A person can be disqualified by way of:

  • Disqualification Order by the court; or
  • Accepting a Disqualification Undertaking – whereby the person submits to being subject to disqualification, by accepting and signing a prescribed disqualification undertaking in lieu of court proceedings.

Who Takes the Disqualification Proceedings?

The CRO forwards the names of the companies struck off the Register involuntarily to the Corporate Enforcement Authority and the CEA (not CRO) initiates the disqualification proceedings against directors. They will focus on: –

  • Companies that had debt outstanding when the company was struck off
  • Directors of multiple companies that were struck off involuntarily

The CEA published an Information Note on Disqualification of Directors under Company Law providing guidance on the purpose and effects of disqualification, and on the various ways in which a person can be disqualified from acting as a company director.

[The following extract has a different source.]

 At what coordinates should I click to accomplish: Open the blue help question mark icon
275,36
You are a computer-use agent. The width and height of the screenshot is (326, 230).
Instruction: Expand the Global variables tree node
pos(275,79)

How to Avoid Disqualification?

Directors should consider the following options:

  • File the outstanding annual returns and audited financial statements and pay the late filing penalties before the company is struck off
  • Apply for voluntary strike off (where filings are up to date)
  • Place the company into a members or creditors voluntary liquidation before being struck off involuntarily (company does not have to file the outstanding annual returns or financial statements)
  • Pay off the outstanding debts of the company
  • Restore the company to the Register
  • Engage proactively with the CEA
  • Accept the disqualification undertaking (to avoid court proceedings)
  • Defend the proceedings in court, where appropriate

Summary

Involuntary strike off should not be regarded as a convenient method of closing a company.

Directors have clear statutory obligations and should take appropriate steps to properly wind up or regularise a company’s affairs. Failure to do so may result in disqualification, personal liability and reputational damage.

If your company is at risk of strike off, early professional advice is strongly recommended.

NB: The content of this article is provided for information purposes only and does not constitute legal or other advice.